Interim stages of the hoax app

We build the hoax app in several stages, which we’ve saved in separate GitHub repos, so that you can download and examine each of them, and run them to see what they output. The stages are:

01-data: Contains data, but no XQuery processing
02-titles-no-controller: Outputs formatted titles (preview of one output goal)
03a-titles-model: Outputs the model for titles (not formatted)
04-index: Adds collection.xconf to support indexed querying
05-base-models: Adds base models for persons and places
06-controller: Adds a controller.xql for MVC output of formatted views
06a-controller-search: Adds word-search functionality to the preceding stage (06-controller).

Note that there is a 03a-titles-model but not a 03-titles-model.

You can clone each of these, build an installable xar file by typing ant in the root directory of the app, and install it into your local eXist-db instance with the Package Manager.

We haven’t built stages for some subsequent housekeeping, but the preceding ones implement all of the meaningful functionality of the app from the persepctive of the research goals that motivated its development.

01-data

Synopsis: This stage contains just the app data.

URL: https://github.com/Pittsburgh-NEH-Institute/01-data

The hierarchical organization of the data part of the repo looks like:

pr-app
    ├── data
    │   ├── aux_xml
    │   ├── hoax_xml
    │   └── schemas

The pr-app main directory has several subdirectories, one of which is called data. The data directory has three subdirectories:

aux_xml contains auxiliary TEI XML files with information about persons and places mentioned in the corpus. We use these for our persons and places lists.
hoax_xml contains TEI XML files for the newspaper articles that form the main focus of the research. We use these for the titles list (including the search interface), the formatted reading view, and the TEI view.
schemas contains ODD, Relax NG, and Schematron files used for validating the data. We do not use these files for processing.

When you install and launch this app you see an XML representation of the hierarchical structure of the app. In the next stage we’ll enhance the app by created a formatted list of article titles.

02-titles-no-controller

Synopsis: This stage adds an XQuery module that creates a formatted list of titles in HTML.

URL: https://github.com/Pittsburgh-NEH-Institute/02-titles-no-controller

When you install and launch the app the initial output looks like the output of the preceding stage. If you edit the address bar in the browser by changing it to:

http://localhost:8080/exist/apps/02-titles-no-controller/modules/titles.xql

you’ll see a formatted (HTML) list of article titles.
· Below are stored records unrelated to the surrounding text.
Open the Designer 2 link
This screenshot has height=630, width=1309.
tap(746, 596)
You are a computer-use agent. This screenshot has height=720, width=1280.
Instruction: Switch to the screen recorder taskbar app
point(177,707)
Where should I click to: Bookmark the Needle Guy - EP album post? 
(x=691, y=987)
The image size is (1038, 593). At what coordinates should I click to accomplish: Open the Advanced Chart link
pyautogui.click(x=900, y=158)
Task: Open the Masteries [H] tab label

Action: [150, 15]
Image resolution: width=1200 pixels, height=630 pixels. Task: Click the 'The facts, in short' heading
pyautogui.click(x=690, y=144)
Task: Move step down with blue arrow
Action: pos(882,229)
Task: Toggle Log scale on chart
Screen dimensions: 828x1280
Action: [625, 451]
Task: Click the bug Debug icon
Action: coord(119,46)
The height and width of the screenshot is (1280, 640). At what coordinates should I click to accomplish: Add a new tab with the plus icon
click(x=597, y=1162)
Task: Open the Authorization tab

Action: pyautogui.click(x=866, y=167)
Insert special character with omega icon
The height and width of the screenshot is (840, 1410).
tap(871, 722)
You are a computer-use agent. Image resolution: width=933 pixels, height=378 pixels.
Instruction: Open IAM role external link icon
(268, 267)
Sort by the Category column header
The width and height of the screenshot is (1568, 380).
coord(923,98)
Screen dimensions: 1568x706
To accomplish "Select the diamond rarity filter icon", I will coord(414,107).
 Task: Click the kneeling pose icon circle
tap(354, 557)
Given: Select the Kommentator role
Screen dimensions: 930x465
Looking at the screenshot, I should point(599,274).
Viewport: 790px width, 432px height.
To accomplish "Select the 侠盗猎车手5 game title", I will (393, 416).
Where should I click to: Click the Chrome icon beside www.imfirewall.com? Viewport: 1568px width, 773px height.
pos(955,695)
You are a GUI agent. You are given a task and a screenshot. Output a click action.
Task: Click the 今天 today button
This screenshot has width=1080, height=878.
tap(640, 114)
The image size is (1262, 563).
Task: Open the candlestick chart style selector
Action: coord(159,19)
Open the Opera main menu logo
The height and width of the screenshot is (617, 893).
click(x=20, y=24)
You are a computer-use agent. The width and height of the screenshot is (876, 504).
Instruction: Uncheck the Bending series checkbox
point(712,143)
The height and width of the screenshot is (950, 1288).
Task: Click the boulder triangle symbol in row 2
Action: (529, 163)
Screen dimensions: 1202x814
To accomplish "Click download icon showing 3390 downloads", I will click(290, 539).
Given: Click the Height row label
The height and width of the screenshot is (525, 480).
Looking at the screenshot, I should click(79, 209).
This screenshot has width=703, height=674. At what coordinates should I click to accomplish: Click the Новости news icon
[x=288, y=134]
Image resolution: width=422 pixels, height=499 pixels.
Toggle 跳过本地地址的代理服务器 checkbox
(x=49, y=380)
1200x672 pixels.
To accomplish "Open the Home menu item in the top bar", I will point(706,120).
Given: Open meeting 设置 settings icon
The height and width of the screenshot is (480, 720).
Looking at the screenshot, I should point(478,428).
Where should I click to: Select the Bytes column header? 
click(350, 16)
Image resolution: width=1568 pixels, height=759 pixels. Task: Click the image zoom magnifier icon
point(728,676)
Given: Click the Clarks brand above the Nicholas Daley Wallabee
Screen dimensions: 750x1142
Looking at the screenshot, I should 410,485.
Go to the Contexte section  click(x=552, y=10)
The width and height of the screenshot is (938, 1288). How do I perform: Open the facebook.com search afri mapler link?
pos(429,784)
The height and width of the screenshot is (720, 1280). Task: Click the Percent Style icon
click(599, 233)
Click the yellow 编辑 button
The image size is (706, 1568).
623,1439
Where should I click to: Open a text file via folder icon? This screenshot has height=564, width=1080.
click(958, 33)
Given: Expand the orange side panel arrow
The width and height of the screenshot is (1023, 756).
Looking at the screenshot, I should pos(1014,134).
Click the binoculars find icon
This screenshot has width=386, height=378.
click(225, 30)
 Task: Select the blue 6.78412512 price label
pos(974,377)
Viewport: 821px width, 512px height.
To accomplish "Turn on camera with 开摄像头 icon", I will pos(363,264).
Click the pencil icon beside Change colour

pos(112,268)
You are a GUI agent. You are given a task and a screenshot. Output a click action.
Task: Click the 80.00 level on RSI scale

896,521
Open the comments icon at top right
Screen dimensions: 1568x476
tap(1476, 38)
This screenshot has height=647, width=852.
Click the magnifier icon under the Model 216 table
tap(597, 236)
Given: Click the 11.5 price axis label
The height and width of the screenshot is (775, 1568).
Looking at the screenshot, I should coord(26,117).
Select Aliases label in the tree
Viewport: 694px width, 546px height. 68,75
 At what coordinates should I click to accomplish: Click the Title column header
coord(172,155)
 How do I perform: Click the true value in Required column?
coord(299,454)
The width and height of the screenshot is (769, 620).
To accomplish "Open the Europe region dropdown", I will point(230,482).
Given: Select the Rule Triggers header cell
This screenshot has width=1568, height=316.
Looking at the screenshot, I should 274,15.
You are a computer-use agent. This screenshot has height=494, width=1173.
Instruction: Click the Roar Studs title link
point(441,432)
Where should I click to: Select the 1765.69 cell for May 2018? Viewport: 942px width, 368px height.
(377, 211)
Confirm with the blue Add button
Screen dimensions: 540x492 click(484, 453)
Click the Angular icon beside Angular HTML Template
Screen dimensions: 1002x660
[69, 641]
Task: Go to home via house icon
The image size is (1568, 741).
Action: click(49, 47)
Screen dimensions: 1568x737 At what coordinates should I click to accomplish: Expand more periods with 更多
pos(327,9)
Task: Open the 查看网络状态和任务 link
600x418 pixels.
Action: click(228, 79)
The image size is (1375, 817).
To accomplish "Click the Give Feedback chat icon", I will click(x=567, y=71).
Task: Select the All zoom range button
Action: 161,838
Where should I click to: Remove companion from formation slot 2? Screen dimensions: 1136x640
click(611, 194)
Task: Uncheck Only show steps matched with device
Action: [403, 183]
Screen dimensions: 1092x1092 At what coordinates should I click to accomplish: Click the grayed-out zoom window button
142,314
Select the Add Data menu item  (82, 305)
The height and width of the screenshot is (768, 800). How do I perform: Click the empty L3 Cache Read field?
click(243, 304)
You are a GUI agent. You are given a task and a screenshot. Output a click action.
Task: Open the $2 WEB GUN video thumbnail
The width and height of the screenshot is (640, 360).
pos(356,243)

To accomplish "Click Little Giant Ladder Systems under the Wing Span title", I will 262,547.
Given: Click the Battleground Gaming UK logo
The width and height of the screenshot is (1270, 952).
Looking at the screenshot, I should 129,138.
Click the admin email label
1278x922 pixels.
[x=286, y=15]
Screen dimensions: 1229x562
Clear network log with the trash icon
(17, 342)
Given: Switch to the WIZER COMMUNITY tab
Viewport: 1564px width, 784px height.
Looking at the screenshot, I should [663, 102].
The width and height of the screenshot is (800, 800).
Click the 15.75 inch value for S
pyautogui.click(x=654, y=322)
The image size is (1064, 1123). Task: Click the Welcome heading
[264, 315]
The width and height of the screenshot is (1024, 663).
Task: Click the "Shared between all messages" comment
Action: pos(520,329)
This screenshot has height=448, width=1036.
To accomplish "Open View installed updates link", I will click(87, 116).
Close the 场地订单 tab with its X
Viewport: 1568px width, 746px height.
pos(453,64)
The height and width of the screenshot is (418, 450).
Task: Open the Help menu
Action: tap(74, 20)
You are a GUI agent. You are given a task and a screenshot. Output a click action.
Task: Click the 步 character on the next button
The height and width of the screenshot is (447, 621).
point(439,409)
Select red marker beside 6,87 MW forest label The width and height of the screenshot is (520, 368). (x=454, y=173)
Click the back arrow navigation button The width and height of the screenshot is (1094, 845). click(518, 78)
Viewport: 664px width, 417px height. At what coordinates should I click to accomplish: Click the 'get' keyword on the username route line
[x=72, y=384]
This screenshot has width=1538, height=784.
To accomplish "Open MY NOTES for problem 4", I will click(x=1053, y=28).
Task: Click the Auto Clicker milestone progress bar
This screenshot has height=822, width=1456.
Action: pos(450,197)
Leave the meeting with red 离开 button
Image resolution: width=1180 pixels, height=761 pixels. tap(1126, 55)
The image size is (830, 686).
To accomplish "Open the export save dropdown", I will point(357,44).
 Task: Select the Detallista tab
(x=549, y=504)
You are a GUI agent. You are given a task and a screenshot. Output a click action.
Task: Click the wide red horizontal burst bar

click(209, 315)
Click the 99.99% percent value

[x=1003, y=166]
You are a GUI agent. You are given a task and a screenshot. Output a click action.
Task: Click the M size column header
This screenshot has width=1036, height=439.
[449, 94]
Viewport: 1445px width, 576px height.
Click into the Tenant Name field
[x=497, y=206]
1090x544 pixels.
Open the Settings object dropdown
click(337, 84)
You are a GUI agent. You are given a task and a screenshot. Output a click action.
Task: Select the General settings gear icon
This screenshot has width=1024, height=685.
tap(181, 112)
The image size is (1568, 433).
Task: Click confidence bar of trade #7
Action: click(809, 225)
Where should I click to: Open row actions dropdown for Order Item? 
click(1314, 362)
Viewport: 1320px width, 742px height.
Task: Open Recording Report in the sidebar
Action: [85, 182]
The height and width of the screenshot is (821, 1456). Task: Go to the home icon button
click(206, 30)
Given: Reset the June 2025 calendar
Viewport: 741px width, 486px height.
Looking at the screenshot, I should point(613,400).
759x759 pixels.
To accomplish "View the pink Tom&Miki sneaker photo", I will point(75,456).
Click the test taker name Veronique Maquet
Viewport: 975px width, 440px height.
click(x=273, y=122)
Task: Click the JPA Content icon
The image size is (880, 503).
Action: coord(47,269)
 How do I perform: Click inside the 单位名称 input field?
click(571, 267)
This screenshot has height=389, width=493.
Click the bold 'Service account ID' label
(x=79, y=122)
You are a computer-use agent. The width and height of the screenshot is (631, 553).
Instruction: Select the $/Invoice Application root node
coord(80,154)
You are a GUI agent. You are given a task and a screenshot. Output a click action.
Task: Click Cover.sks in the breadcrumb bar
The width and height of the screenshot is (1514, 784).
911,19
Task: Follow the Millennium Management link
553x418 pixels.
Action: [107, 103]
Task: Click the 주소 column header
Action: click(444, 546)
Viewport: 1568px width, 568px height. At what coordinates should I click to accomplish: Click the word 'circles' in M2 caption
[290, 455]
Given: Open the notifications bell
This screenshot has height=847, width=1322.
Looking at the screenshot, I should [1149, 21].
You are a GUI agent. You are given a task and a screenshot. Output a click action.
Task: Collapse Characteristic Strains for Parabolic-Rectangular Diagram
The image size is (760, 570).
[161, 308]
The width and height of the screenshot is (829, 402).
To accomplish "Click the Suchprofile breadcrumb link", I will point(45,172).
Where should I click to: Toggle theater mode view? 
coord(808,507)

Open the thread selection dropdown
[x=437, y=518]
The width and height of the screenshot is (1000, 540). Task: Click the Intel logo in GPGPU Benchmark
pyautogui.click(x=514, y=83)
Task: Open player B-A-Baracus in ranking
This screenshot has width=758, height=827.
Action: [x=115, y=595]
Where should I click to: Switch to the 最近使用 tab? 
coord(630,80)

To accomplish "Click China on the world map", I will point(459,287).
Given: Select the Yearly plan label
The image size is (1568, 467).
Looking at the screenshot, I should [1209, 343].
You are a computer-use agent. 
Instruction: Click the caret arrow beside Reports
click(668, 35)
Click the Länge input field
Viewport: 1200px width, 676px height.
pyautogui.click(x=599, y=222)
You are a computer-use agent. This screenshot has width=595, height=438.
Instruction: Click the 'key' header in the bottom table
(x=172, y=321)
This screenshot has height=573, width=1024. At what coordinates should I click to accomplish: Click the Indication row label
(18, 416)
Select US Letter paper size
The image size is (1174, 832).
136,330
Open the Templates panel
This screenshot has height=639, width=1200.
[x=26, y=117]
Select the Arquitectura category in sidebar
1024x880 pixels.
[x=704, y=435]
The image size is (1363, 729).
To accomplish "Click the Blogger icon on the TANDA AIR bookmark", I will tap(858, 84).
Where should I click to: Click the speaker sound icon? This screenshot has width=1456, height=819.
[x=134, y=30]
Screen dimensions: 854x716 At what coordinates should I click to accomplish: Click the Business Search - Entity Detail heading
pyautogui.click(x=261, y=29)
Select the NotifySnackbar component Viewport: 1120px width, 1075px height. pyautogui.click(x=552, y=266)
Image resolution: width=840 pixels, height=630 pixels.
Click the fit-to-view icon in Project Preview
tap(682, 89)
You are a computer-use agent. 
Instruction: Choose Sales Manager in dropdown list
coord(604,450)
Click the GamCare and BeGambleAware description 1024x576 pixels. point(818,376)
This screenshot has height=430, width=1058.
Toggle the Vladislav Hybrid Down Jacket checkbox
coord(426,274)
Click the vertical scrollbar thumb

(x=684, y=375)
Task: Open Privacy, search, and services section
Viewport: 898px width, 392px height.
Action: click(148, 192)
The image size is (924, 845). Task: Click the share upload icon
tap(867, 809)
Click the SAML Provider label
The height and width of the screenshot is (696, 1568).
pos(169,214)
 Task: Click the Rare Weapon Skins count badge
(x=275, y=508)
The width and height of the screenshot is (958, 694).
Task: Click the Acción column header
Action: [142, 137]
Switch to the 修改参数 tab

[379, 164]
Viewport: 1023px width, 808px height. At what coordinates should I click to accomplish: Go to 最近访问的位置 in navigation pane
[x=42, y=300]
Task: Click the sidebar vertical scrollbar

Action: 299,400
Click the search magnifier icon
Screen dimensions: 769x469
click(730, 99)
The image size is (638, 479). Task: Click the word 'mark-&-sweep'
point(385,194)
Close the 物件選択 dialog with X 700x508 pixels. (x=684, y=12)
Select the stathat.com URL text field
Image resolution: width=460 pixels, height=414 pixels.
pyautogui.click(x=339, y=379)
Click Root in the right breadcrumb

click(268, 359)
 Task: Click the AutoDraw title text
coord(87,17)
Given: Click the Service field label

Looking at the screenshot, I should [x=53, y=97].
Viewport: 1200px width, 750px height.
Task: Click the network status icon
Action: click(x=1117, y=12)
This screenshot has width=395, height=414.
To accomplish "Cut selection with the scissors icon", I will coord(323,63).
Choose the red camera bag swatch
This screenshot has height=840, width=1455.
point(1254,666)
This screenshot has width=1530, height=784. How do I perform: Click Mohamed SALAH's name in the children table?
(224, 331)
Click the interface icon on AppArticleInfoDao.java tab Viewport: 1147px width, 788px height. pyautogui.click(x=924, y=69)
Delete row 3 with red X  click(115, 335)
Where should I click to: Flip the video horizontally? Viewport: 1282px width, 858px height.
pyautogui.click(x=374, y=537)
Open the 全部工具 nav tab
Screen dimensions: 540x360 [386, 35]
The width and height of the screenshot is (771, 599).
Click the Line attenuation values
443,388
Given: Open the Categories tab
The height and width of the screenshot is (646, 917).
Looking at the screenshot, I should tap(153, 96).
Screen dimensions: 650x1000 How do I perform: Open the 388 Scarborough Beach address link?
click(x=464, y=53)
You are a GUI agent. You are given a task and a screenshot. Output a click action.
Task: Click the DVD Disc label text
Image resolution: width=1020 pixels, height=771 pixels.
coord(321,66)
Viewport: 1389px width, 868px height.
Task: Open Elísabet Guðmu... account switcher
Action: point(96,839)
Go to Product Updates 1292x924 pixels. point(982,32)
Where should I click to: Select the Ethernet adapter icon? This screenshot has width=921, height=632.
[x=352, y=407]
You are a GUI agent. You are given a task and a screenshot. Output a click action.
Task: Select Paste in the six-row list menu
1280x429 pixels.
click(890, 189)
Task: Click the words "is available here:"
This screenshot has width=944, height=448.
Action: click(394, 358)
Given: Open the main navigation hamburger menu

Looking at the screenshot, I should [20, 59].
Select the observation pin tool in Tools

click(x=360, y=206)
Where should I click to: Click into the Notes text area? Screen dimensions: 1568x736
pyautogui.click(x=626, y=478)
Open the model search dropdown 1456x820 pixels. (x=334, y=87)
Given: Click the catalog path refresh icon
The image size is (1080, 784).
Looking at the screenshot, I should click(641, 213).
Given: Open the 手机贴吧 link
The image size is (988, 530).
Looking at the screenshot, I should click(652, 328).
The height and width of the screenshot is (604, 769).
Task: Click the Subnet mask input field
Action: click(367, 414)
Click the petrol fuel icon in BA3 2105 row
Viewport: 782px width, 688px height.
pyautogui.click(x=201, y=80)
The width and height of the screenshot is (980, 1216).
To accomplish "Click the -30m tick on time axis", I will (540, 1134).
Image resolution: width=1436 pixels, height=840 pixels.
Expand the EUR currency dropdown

If you look inside the repo at the titles.xql file you’ll notice that the XQuery operates in two steps. The first step is:

declare variable $data as element(m:titles) :=
<m:titles>{
    for $article in $articles
    return
        <m:title>{$article//tei:titleStmt/tei:title ! fn:string(.)}</m:title>
}</m:titles>;

This creates a representation of the table in the model namespace and binds the entire representation to the variable name $data. The second stage then transforms the model (in the model namespace) into the view (in the HTML namespace):

<html:section>
  <html:ul>{
    for $title in $data/m:title
    return
        <html:li>{$title ! string(.)}</html:li>
}</html:ul>
</html:section>

For reasons we explained when we introduced MVC architecture, in Real Life we don’t normally transform TEI XML source to HTML output in a single script. What we do instead is create two separate XQuery modules (files), one to build the model and the other to transform the model into the view. These two modules form a computational pipeline, where the controller ensures that the output of the first module functions as the input to the second module. We’ve put all of the functionality into a single XQuery module in this repo just to illustrate our target output, but it isn’t what we do in real projects.

03a-titles-model

Synopsis: This stage removes the second step in the preceding pipeline, so we create the model for the titles list (in the model namespace) and return it directly.

URL: https://github.com/Pittsburgh-NEH-Institute/03a-titles-model

04-index

Synopsis: This stage add a collection.xconf file to support indexed retrieval.

URL: https://github.com/Pittsburgh-NEH-Institute/04-index

eXist-db can perform most XQuery operations with or without indexing, but:

Some eXist-db functions and features are supported only if the developer has created an appropriate index.
Some functions operate more quickly, especially with large amounts of data, if a supporting index is present.

eXist-db provides an ft:query() function that can be used to search for words or other strings of text. Some of the functionality of ft:query() can be mimicked with standard XPath functions (e.g., contains(), matches()), but one unique feature of ft:query() is that provides straightforward support for highlighting words that are searched in a text. For example, we can search for all articles in our collection that contain the word “constable” and ft:query() provides a simple way of highlighting that word when it returns the document.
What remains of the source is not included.